= Mr. Shovel's Check One Two =

Mr. Shovel's Check One Two is a radio program which most recently aired on 95.5 KLOS in Los Angeles from January 2016 through 2019. The show originally aired on Indie 103.1 in Los Angeles from February 2004 to January 2009. The show featured local and independent artists in addition to live performances. It was created by host Mr. Shovel (Mark Sovel), Indie 103.1's music director and the producer of Jonesy's Jukebox hosted by Sex Pistols member Steve Jones. Jones bestowed the nickname "Mr. Shovel" on Sovel after continuously mispronouncing Sovel's last name. In 2004, Indie 103.1 was dubbed "America's Coolest Commercial Station" by Rolling Stone and again voted as the "Best Radio Station" in 2008.

Check One Two aired Sunday nights from 6pm to 8pm on Indie 103.1 giving many Los Angeles–area bands their first commercial radio airplay. That led to several unsigned local bands being added to "regular rotation" on Indie 103.1 and often significant record deals. Some notable names which received early support from Indie 103.1 and Check One Two were The Airborne Toxic Event, Silversun Pickups, She Wants Revenge, Cold War Kids, Warpaint, and The Submarines. Sovel made music news in the winter of 2008 when he and Indie 103.1 program director Max Tolkoff, were summoned to Prince's home. Prince played for them a record which later became Lotusflower. Prince handed Sovel and Tolkoff the music to take with them to premiere on Indie 103.1. Sovel appeared the next day on Jonesy's Jukebox with the music and stories about the visit.

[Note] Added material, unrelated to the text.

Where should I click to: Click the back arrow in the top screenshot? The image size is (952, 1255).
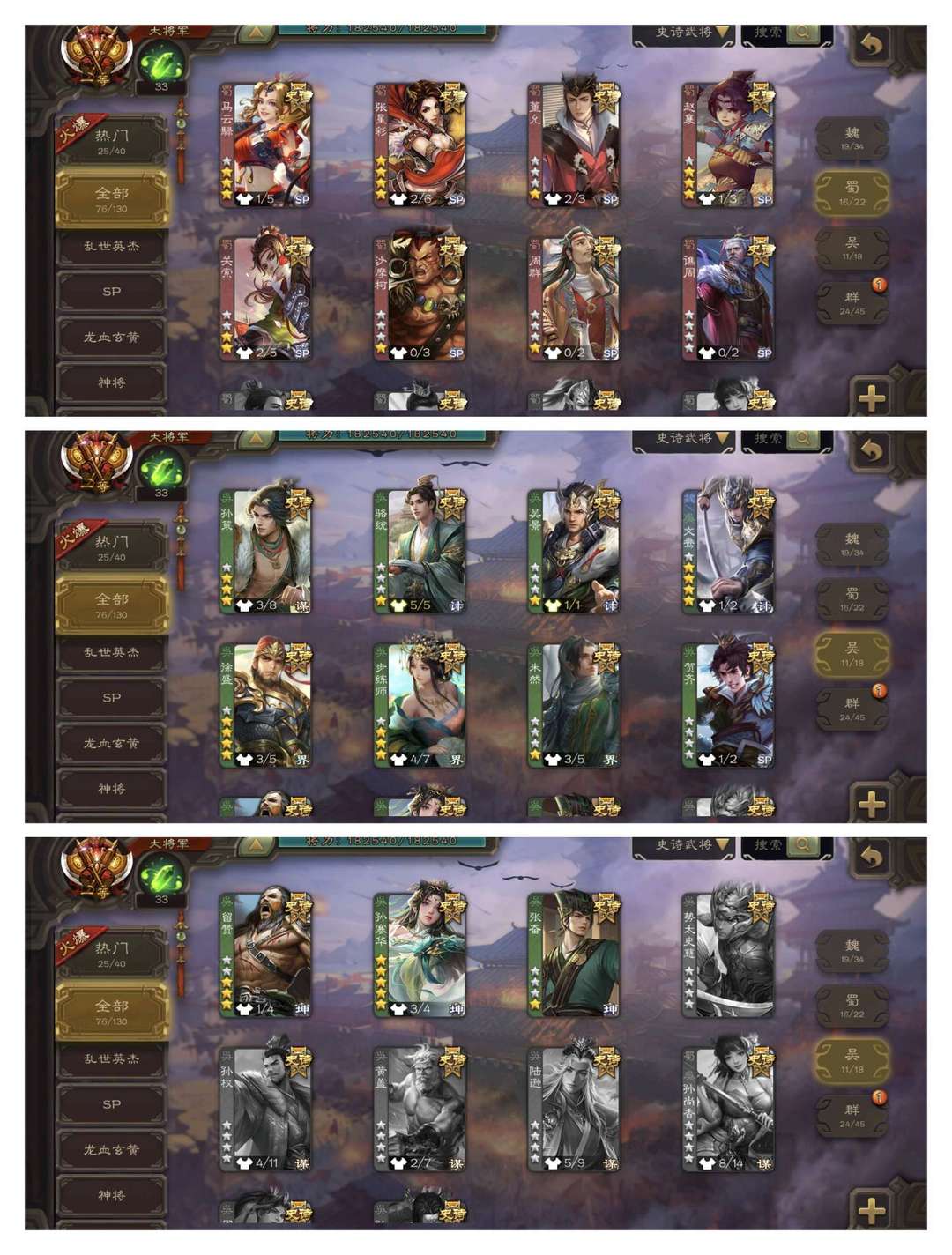click(x=872, y=45)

On January 15, 2009, Indie suddenly went off the air to be replaced by a Spanish language format. Indie 103.1 and Check One Two's support is regarded as having been a uniting factor in the local music scene in Los Angeles in the first decade of the 21st century. Between the years 2012 and 2016, Mr. Shovel (Sovel) hosted the freeform radio show City of Night on public radio station 88.5 KCSN, where he also served as the station's music director.

On the show Shovel interviewed Dave Gahan of Depeche Mode , John Lydon (Johnny Rotten), Father John Misty, My Morning Jacket, and others. During those years Sovel was the voice announcer for the KCET public television program Artbound presents: Studio A in partnership with KCSN, featuring a live studio audience and televised performances from Chelsea Wolfe, Jenny Lewis, Chicano Batman, and Best Coast. Sovel also was the voice of the KCET television shows Artbound, and Border Blaster for four seasons from 2014 to 2016. After returning to FM in January 2016, Mr. Shovel's Check One Two championed a new era of artists including Starcrawler, Phoebe Bridgers, Plague Vendor, The Interrupters, and Weyes Blood. The show aired live every Sunday night at 8pm on KLOS. Also, in October 2015 Mr. Shovel re-joined Steve Jones as producer and on-air foil for a new incarnation of Jonesy's Jukebox on 95.KLOS every Monday through Friday from noon to 2pm.